Among the records that follow, set down only the lines from the one containing "[Busca] (1507, 228)" to the one containing "Raty (55, 1977)", both included, exactly.

(Beginning of Dataset)

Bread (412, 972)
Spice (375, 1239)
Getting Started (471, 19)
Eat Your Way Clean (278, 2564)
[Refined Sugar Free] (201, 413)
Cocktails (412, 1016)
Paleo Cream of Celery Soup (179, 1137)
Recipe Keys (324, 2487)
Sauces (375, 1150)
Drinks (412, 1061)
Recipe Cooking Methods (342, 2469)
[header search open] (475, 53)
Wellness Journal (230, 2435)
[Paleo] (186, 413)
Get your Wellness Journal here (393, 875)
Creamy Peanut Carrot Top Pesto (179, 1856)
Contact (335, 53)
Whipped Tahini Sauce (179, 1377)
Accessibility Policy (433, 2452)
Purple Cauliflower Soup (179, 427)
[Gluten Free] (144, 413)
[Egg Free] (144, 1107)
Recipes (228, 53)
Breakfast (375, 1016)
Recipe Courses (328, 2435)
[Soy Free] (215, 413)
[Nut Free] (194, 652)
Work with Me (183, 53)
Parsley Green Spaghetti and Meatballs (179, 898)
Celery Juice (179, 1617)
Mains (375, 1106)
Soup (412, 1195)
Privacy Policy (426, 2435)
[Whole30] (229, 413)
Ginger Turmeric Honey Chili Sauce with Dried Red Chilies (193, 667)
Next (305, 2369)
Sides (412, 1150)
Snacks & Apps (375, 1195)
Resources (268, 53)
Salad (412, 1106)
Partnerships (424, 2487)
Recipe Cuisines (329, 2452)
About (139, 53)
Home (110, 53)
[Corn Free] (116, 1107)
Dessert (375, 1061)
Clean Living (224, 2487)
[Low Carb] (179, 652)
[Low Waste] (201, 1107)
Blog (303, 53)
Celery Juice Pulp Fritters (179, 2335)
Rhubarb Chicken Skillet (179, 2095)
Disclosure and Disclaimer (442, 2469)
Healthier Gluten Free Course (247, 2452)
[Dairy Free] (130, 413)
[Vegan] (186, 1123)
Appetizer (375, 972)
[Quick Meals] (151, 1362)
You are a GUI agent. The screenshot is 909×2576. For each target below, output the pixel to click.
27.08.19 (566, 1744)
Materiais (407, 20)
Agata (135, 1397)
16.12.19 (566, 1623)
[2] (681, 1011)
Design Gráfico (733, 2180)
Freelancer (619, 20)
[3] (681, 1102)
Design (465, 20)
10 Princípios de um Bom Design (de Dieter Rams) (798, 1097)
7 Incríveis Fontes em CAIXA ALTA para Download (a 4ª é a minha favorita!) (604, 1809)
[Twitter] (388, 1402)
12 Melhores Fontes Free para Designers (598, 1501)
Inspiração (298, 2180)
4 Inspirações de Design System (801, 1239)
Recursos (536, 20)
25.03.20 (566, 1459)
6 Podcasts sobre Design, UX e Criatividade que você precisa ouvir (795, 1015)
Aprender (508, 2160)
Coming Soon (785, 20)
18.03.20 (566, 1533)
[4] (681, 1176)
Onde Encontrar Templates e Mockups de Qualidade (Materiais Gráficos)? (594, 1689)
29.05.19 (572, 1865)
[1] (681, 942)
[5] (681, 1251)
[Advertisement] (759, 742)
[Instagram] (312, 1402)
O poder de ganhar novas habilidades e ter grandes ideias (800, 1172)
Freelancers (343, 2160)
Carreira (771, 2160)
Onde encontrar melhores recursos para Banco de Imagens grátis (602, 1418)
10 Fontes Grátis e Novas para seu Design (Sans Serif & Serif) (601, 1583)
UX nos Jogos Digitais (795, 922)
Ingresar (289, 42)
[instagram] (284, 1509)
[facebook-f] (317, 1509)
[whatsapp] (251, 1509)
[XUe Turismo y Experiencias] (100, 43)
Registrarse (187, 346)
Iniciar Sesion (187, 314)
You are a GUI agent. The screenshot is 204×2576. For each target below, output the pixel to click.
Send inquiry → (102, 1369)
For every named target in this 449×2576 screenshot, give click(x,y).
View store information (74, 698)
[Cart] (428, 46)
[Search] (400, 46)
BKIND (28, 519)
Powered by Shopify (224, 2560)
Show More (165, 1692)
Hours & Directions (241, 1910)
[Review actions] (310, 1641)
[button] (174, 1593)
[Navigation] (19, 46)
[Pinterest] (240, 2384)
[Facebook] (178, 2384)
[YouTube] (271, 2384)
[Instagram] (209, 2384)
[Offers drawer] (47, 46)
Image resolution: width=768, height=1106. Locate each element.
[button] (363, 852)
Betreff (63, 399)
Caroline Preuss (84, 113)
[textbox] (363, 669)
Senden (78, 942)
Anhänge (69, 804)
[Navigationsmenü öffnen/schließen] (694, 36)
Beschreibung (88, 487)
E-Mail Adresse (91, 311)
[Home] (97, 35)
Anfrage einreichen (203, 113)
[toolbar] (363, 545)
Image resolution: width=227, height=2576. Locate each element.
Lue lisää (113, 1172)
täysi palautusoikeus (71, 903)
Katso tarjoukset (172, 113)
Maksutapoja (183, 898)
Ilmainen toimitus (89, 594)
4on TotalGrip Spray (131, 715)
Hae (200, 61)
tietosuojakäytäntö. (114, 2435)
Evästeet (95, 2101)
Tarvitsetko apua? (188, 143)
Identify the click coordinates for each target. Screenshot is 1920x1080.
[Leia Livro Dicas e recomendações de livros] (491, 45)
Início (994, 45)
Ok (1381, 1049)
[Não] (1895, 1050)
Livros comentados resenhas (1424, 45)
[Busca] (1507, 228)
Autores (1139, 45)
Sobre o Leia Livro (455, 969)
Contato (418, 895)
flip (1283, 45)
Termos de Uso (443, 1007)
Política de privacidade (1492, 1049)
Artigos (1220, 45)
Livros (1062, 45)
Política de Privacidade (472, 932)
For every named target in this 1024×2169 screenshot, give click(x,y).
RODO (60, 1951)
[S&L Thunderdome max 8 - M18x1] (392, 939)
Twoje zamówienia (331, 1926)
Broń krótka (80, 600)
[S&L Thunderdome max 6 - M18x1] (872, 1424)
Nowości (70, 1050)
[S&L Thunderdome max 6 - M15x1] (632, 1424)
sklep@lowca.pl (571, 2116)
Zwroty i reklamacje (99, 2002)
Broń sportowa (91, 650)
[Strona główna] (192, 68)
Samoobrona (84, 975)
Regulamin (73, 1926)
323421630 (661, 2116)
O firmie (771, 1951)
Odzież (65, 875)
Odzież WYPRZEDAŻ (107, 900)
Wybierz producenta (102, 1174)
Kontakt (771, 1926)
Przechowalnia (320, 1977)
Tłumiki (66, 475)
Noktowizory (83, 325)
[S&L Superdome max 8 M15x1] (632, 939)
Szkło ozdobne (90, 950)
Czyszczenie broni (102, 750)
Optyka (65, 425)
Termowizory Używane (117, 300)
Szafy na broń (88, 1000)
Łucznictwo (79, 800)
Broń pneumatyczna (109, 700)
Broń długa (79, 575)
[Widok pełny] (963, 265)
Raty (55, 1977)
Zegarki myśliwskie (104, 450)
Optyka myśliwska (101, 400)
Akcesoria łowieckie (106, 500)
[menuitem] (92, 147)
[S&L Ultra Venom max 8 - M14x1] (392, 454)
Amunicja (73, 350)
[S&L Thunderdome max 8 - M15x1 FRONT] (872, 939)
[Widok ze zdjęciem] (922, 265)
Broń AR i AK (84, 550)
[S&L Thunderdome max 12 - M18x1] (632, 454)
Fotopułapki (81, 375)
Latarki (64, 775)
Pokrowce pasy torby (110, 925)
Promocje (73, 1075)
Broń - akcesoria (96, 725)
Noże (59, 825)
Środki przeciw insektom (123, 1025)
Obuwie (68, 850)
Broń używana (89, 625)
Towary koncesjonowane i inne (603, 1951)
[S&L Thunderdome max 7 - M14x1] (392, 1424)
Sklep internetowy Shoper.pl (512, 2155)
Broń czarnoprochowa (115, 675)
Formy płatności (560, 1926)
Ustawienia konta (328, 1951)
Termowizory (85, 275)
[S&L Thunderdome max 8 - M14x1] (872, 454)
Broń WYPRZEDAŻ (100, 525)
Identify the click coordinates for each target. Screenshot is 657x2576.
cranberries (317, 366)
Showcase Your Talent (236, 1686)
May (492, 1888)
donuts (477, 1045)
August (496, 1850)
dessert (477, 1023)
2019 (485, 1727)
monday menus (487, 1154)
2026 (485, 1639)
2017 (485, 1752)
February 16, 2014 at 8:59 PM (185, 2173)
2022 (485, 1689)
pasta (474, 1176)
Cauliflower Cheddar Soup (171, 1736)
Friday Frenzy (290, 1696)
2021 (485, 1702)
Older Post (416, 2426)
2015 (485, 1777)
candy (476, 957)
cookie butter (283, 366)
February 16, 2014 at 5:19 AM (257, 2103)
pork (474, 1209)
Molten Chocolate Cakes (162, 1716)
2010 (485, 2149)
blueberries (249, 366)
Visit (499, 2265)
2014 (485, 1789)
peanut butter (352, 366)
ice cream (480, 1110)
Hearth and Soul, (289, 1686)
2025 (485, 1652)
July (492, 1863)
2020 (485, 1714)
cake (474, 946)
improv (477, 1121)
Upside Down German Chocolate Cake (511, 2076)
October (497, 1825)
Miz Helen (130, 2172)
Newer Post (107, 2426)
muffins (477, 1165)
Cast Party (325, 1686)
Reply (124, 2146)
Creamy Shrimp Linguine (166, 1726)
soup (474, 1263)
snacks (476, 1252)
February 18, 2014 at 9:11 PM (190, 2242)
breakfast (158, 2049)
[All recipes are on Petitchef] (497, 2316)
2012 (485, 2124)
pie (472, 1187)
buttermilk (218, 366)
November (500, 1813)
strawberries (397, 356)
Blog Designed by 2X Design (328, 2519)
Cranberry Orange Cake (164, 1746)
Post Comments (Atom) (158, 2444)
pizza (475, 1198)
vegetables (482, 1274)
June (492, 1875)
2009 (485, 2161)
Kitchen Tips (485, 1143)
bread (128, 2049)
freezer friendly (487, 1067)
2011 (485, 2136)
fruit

(End of Dataset)

◆ Task output
[Busca] (1507, 228)
Autores (1139, 45)
Sobre o Leia Livro (455, 969)
Contato (418, 895)
flip (1283, 45)
Termos de Uso (443, 1007)
Política de privacidade (1492, 1049)
Artigos (1220, 45)
Livros (1062, 45)
Política de Privacidade (472, 932)
For every named target in this 1024×2169 screenshot, give click(x,y).
RODO (60, 1951)
[S&L Thunderdome max 8 - M18x1] (392, 939)
Twoje zamówienia (331, 1926)
Broń krótka (80, 600)
[S&L Thunderdome max 6 - M18x1] (872, 1424)
Nowości (70, 1050)
[S&L Thunderdome max 6 - M15x1] (632, 1424)
sklep@lowca.pl (571, 2116)
Zwroty i reklamacje (99, 2002)
Broń sportowa (91, 650)
[Strona główna] (192, 68)
Samoobrona (84, 975)
Regulamin (73, 1926)
323421630 (661, 2116)
O firmie (771, 1951)
Odzież (65, 875)
Odzież WYPRZEDAŻ (107, 900)
Wybierz producenta (102, 1174)
Kontakt (771, 1926)
Przechowalnia (320, 1977)
Tłumiki (66, 475)
Noktowizory (83, 325)
[S&L Superdome max 8 M15x1] (632, 939)
Szkło ozdobne (90, 950)
Czyszczenie broni (102, 750)
Optyka (65, 425)
Termowizory Używane (117, 300)
Szafy na broń (88, 1000)
Łucznictwo (79, 800)
Broń pneumatyczna (109, 700)
Broń długa (79, 575)
[Widok pełny] (963, 265)
Raty (55, 1977)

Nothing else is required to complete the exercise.